Out beyond Pollan Bay, where the Atlantic boils against a small island the locals once called the Isle of the Green Cloak, the wind that comes off the water has shaped a stretch of links land that golfers travel oceans to play. Ballyliffin is a small village clinging to the north-western corner of Inishowen, with maybe three hundred residents in winter and several thousand more golfers in summer. The name in Irish is Baile Lifin. The hills behind it are called Binion and Crockaughrim. Out in the bay, ships once wrecked on Glashedy Island with such regularity that they delivered a thriving population of rats to its grassy crown, along with rich fishing grounds for the mainland.
Ballyliffin Golf Club has two championship eighteen-hole links courses. The Old Links was the original, laid out across the sand dunes by some combination of nature, sheep, and the hands of locals before designers Eddie Hackett, Pat Ruddy, and Tom Craddock formalised what was already there. Nick Faldo, who counts Ballyliffin among his favourite links courses anywhere, upgraded the Old Links in 2006. The newer Glashedy Links is named for the offshore island visible from nearly every hole. In 2008, the club hosted the Irish Seniors Open. In 2018, after years of speculation and a confirmation in July 2017, Ballyliffin became the unlikely venue for the DDF Irish Open, drawing the world's professional tour to a village smaller than most golf clubhouses.
Glashedy Island sits about a mile off the coast in Pollan Bay. The Irish name translates roughly as Island of the Green Cloak, a description anyone who has stood on the beach at sunset will recognise: the grassy top of the rock catches late light like a folded cape thrown over an outcrop of stone. Ships have wrecked here in numbers that filled local chronicles for centuries. The wrecks brought two things to the island. First, rich fishing among the broken hulls. Second, rats, who reached Glashedy as stowaways and stayed. It is one of those small Irish islands whose history is mostly bad news for sailors and whose present is mostly an aesthetic mood: a green hummock in a grey sea, framed perfectly by the eighteenth tee.
Ballyliffin railway station opened on 1 July 1901, one of the small narrow-gauge stations of the Londonderry and Lough Swilly Railway.
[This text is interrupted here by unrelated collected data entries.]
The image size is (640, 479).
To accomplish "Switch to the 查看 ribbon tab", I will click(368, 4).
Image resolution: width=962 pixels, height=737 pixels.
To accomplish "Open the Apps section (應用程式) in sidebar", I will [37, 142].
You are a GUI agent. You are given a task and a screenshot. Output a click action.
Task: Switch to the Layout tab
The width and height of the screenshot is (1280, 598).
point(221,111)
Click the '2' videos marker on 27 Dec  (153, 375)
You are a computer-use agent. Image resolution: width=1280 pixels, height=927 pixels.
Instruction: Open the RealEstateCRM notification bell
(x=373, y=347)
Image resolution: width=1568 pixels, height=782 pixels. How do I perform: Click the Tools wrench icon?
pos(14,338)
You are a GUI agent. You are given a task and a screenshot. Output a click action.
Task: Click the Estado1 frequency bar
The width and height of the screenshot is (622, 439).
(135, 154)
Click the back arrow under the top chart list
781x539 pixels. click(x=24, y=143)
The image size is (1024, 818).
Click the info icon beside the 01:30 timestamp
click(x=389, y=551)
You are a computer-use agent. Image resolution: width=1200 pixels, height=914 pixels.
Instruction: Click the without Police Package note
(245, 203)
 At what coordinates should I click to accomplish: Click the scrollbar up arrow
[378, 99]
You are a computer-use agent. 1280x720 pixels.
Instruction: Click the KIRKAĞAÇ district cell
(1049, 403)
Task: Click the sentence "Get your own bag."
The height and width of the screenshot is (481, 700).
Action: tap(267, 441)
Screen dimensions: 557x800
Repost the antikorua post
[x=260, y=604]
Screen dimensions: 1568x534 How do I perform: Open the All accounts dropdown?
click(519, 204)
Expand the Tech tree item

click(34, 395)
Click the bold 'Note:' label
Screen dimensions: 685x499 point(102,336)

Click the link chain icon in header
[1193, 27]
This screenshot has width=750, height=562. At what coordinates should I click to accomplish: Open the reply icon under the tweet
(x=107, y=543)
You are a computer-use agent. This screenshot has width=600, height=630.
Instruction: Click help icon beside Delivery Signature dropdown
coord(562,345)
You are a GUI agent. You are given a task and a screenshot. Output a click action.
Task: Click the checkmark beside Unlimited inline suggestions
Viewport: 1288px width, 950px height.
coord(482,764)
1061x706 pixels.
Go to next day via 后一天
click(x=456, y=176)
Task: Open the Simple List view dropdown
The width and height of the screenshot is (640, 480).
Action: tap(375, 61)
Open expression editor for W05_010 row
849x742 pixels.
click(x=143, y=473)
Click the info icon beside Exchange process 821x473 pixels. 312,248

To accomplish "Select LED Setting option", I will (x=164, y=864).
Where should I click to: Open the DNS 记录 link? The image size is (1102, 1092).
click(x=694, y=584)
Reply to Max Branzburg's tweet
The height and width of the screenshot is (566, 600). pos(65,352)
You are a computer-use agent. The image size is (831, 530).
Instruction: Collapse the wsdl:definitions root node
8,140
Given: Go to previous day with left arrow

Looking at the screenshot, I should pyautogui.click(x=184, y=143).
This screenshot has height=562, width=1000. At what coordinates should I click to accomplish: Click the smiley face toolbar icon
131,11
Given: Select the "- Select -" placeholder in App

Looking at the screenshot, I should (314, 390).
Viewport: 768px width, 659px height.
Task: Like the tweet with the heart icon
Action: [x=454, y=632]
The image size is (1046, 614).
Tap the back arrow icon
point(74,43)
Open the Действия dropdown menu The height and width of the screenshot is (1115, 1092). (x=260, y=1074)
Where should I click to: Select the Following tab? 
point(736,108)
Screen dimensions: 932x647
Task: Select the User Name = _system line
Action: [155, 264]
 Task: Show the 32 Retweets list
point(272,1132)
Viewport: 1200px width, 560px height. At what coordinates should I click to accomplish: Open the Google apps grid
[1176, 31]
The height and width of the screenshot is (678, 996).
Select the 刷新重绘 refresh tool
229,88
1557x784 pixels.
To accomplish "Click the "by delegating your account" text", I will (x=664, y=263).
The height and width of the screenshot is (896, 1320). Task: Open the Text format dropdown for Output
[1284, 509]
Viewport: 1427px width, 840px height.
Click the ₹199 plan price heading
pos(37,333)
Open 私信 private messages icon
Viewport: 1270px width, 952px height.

It closed on 2 December 1935, the line victim to the same forces that closed rural railways across Ireland in the inter-war years: roads, cars, depopulation. The station house is now a private residence, the platform long since absorbed into the village. The closure left Ballyliffin reliant on roads that, for most of the twentieth century, kept it pleasantly difficult to reach. That difficulty was part of the appeal. It is also part of why the Irish Open arriving here in 2018 felt, to many, like the world had finally caught on to a secret that locals had been content to keep.
Ballyliffin's most famous historical resident was born here in 1670 and spent most of his life in trouble for his ideas. John Toland was a philosopher whose 1696 book Christianity Not Mysterious was burned by the public hangman in Dublin on orders of the Irish parliament. He coined the word pantheism around 1705, the idea that the universe and God are one, neither separable nor needing the other. He was variously called freethinker, heretic, and dangerous. He died in 1722. Looking back from a more permissive age, Toland's quarrel with orthodoxy seems gentler than the church found it. But to be born in a small Donegal village in the 1670s and to grow up to argue, in print, that the institutional church had it wrong, took a particular kind of stubbornness. Ballyliffin produces that quality reliably. The Atlantic insists upon it.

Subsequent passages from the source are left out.